PJ-Tertial-Bericht am Asklepios Westklinikum Rissen
Psychiatrie
Hamburg, Deutschland
·
8 Wochen
·
Station Alkoholentzug, offene-allgemeinpsychiatrische Station, akut-geschlossene Station
·
07/2022 – 10/2022
Veröffentlicht am
2.73
Ø Gesamtnote
aus 9 Kategorien
Einzelbewertungen
Gesamt
3
Team Station
2
Kontakt zur Pflege
2
Ansehen des PJlers
3
Klinik insgesamt
3
Unterricht
2
Betreuung
4
Freizeit
1
Station / Einrichtung
3
Details zum Einsatz
- Weitere Tätigkeiten
- 0
- Vergütung
- 400
Erfahrungsbericht
Mein Tertial fing im Sommer an. Zu der Zeit gab es leider ein massiven Mangel an Arbeitskräften in der Pflege sowie bei den Ärzten. Dadurch empfand ich die Betreuung während des Tertials nicht besonders gut. Wer viel lernen möchte, sollte entsprechend Eigeninitiative an den Tag legen. Die Rotation erfolgte in Absprache mit den anderen PjlerInnen. Ich war somit auf der Alkoholentzugsstation, der akut-allgemeinpsychiatrischen und akut-geschlossenen Station. Positiv im Gedächtnis geblieben ist mir dabei die geschlossene Station. Sowohl die Oberärztin als auch die Assistenzärzte haben viel erklärt und einen guten Einblick geben!

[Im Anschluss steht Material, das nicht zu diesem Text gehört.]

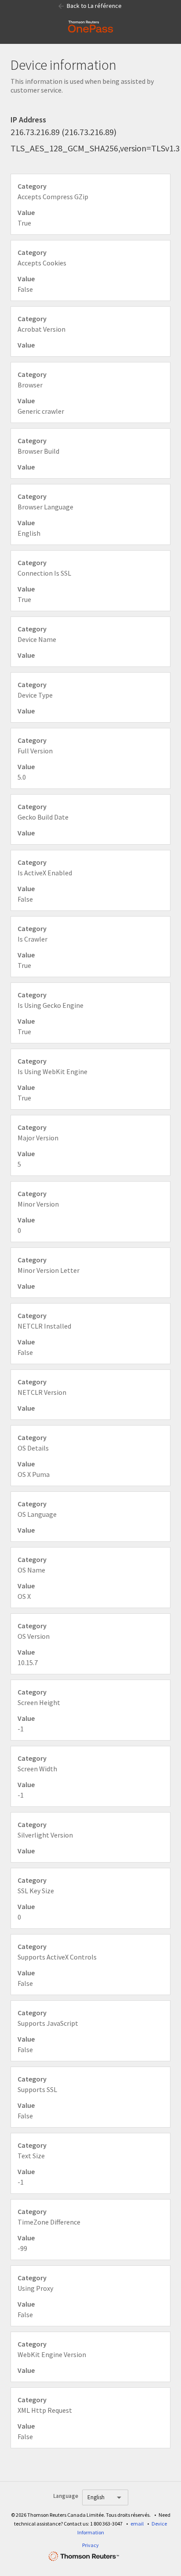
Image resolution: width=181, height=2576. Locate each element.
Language (65, 2496)
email (137, 2523)
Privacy (90, 2545)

Der Tagesablauf im Allgemeinen:
- Frühbesprechung mit den ÄrztInnen (Übergabe und Organisatorisches)
- Blutentnahmen (sehr wenig!)
- Übergabe auf Station mit der Pflege, Besprechung Procedere des Tages
- Patientenaufnahme
- Mittagpause
- Sprechstunde für Patienten
- 1x/ Woche Visite
- Arztbriefe schreiben
Das Miteinander und der Zusammenhalt mit den anderen PJlerInnen war sehr gut, regelmäßig sind wir gemeinsam Mittagessen gegangen und haben uns in der Freizeit getroffen.